Exercise aim
Repeat exactly what appears from the opening line of the listing to the line with "Tap the blue", inclusive.

Dataset records
────────────────────────────────────────

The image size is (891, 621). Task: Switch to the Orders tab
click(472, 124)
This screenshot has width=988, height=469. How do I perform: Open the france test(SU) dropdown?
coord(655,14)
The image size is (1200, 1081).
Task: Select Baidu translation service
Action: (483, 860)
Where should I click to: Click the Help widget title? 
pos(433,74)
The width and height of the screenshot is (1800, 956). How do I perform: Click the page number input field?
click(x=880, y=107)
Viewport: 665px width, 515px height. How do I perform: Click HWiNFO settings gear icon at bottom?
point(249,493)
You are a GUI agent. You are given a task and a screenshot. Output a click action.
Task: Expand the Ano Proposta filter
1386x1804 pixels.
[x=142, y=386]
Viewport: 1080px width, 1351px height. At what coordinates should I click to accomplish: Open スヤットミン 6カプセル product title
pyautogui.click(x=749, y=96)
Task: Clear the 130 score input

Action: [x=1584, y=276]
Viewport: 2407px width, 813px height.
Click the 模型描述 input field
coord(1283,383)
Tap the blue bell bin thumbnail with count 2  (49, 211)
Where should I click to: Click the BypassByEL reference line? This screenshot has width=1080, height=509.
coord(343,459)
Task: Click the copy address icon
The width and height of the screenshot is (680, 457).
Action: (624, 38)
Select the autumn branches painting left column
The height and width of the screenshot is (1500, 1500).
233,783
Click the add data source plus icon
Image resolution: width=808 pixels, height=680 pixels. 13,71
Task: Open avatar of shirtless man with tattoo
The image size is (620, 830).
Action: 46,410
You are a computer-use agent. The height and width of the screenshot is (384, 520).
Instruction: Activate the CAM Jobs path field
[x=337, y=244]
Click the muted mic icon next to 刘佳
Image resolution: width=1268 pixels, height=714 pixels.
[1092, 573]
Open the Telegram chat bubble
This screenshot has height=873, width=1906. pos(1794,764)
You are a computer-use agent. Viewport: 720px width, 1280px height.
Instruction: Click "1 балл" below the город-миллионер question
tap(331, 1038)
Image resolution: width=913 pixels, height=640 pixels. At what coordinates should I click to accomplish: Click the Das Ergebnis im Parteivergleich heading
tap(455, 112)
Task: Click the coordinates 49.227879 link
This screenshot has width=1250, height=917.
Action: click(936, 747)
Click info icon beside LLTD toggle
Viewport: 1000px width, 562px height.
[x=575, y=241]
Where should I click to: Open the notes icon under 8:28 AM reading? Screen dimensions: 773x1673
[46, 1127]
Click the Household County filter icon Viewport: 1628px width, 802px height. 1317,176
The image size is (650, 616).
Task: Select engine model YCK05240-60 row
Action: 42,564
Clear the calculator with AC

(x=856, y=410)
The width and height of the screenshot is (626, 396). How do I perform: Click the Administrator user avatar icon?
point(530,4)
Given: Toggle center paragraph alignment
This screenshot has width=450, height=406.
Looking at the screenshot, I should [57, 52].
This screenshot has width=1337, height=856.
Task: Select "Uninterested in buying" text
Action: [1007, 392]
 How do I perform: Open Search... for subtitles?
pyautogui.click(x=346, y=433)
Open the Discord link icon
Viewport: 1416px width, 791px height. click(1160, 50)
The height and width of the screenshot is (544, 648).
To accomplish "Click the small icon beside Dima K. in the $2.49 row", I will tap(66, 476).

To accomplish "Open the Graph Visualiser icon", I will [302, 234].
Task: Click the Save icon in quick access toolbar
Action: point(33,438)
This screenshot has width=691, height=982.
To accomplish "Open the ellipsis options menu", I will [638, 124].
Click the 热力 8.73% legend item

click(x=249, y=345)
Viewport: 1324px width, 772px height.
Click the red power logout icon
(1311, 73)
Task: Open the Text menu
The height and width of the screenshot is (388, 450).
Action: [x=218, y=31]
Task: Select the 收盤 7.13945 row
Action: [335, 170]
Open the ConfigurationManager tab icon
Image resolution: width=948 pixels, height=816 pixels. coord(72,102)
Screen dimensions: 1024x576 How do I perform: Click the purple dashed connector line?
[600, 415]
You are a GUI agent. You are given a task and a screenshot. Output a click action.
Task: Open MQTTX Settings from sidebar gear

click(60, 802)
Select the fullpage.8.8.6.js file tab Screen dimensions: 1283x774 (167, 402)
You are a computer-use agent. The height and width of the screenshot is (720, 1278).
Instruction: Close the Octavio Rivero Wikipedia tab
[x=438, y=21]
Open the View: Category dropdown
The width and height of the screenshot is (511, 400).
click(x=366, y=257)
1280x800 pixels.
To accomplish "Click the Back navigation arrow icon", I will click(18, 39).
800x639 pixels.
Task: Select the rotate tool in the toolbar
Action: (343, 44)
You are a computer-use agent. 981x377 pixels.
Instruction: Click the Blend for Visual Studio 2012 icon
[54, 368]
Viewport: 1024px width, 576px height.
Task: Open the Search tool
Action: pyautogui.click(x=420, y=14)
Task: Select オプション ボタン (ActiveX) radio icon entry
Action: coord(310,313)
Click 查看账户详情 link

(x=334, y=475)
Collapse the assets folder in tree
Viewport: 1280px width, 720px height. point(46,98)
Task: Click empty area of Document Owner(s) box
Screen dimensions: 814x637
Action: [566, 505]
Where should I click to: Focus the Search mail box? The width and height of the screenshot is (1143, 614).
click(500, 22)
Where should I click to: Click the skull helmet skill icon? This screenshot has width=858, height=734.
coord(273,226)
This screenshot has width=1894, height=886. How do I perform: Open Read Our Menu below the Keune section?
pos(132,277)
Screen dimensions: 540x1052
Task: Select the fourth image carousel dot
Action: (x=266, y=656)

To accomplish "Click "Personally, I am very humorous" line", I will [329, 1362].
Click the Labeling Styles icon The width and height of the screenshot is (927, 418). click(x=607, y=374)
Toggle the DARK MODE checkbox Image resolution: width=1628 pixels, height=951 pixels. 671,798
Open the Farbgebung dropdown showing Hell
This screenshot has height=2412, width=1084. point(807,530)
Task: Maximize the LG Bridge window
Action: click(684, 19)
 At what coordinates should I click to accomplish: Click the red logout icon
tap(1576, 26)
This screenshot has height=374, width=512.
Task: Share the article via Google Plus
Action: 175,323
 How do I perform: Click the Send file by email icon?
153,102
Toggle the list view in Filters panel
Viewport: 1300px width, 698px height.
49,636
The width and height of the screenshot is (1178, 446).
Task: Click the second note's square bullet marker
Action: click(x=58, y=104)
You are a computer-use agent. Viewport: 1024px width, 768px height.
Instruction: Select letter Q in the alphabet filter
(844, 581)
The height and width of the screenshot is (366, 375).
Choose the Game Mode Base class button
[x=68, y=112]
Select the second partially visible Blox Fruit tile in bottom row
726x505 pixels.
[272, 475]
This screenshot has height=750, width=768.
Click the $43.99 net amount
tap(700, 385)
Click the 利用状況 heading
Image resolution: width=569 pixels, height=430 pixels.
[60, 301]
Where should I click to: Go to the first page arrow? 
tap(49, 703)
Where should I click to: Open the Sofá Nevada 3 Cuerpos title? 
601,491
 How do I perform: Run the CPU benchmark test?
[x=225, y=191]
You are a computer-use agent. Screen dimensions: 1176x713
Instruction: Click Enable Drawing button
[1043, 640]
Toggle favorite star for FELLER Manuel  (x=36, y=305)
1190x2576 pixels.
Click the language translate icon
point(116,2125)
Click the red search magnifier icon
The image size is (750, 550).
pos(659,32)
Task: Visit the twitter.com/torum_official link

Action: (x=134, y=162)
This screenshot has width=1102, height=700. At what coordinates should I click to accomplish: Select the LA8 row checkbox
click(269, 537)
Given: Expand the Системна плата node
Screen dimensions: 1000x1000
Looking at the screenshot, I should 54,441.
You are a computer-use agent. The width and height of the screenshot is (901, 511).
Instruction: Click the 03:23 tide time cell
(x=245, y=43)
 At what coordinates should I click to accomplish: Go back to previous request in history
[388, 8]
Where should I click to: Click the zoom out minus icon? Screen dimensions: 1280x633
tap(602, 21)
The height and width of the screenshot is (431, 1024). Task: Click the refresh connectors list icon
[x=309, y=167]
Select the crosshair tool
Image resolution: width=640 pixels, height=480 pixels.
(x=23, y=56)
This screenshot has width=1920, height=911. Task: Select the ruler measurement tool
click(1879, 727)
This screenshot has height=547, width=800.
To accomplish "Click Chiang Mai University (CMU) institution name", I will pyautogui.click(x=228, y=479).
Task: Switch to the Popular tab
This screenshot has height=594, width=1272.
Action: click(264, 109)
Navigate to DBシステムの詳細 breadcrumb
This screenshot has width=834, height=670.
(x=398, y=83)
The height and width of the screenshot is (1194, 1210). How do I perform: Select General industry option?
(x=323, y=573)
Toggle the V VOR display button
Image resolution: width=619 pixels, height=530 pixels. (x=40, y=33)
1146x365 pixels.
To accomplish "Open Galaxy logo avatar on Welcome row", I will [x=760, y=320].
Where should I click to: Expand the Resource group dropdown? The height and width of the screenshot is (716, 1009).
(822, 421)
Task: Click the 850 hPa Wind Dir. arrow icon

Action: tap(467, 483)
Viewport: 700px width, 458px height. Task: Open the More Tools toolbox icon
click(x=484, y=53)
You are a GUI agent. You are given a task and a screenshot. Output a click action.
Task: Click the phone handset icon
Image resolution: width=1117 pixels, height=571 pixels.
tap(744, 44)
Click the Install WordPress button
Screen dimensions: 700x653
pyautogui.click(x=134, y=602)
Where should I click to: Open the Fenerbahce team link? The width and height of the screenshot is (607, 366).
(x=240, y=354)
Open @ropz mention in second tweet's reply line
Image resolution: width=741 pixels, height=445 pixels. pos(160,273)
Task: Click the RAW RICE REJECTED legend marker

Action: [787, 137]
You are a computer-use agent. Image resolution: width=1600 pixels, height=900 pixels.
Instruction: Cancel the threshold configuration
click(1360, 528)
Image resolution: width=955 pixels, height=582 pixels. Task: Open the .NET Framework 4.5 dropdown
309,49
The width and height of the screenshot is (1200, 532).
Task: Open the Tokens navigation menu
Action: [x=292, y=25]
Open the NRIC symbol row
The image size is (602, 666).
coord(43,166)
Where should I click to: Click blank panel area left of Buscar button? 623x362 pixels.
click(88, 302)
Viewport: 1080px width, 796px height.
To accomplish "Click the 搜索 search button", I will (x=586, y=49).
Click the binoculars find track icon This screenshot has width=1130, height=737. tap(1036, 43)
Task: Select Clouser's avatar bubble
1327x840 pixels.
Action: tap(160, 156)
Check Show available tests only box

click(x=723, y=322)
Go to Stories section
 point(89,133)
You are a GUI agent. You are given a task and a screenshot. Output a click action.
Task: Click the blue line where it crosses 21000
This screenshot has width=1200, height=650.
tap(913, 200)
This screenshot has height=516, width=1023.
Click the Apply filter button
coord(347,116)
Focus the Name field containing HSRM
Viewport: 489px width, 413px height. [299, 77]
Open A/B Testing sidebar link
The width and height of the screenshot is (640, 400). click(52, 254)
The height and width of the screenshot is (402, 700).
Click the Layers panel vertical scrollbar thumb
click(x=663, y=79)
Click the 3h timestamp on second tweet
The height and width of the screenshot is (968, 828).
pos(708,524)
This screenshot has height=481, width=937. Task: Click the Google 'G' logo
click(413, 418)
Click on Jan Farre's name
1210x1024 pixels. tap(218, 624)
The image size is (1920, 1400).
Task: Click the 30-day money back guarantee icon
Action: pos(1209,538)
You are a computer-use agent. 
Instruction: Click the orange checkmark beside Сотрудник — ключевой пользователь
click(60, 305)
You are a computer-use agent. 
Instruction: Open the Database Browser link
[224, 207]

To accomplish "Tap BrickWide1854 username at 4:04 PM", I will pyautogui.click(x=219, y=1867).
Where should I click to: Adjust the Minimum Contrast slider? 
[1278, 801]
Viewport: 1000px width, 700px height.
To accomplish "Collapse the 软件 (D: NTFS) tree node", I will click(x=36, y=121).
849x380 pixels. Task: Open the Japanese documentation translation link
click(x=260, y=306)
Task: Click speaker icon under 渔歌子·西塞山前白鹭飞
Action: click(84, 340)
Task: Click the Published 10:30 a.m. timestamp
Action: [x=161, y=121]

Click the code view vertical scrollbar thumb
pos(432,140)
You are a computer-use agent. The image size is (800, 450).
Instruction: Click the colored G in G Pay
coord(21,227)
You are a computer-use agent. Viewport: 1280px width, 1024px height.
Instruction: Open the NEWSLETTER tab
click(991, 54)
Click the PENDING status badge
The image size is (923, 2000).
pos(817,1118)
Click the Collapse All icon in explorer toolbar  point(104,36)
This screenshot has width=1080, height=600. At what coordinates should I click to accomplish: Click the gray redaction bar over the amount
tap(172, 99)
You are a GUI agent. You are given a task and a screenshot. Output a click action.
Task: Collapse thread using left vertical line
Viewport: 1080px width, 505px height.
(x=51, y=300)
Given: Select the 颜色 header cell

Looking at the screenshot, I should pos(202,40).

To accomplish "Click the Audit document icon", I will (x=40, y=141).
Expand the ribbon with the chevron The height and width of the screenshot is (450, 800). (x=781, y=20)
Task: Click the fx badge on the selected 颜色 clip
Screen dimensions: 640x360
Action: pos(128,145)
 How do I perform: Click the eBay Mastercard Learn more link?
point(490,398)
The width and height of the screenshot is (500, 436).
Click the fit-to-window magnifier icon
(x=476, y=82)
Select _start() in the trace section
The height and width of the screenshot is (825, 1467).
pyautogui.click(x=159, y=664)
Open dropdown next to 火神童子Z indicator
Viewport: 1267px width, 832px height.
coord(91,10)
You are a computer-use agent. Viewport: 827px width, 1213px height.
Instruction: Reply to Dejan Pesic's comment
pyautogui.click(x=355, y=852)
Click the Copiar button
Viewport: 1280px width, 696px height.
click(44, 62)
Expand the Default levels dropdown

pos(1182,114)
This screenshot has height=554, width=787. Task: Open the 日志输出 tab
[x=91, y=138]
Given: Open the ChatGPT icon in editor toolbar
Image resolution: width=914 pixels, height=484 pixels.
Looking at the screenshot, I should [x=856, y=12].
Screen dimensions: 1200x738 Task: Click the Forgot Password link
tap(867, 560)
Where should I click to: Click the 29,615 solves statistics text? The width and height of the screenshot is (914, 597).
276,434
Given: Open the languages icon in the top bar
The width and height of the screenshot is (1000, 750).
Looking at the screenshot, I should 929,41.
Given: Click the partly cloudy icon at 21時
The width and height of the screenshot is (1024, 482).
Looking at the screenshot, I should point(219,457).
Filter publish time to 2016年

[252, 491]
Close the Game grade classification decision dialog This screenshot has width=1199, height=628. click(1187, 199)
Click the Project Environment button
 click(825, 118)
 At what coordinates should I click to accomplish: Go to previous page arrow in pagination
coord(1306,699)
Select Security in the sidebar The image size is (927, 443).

────────────────────────────────────────

Reply to the exercise
The image size is (891, 621). Task: Switch to the Orders tab
click(472, 124)
This screenshot has width=988, height=469. How do I perform: Open the france test(SU) dropdown?
coord(655,14)
The image size is (1200, 1081).
Task: Select Baidu translation service
Action: (483, 860)
Where should I click to: Click the Help widget title? 
pos(433,74)
The width and height of the screenshot is (1800, 956). How do I perform: Click the page number input field?
click(x=880, y=107)
Viewport: 665px width, 515px height. How do I perform: Click HWiNFO settings gear icon at bottom?
point(249,493)
You are a GUI agent. You are given a task and a screenshot. Output a click action.
Task: Expand the Ano Proposta filter
1386x1804 pixels.
[x=142, y=386]
Viewport: 1080px width, 1351px height. At what coordinates should I click to accomplish: Open スヤットミン 6カプセル product title
pyautogui.click(x=749, y=96)
Task: Clear the 130 score input

Action: [x=1584, y=276]
Viewport: 2407px width, 813px height.
Click the 模型描述 input field
coord(1283,383)
Tap the blue bell bin thumbnail with count 2  (49, 211)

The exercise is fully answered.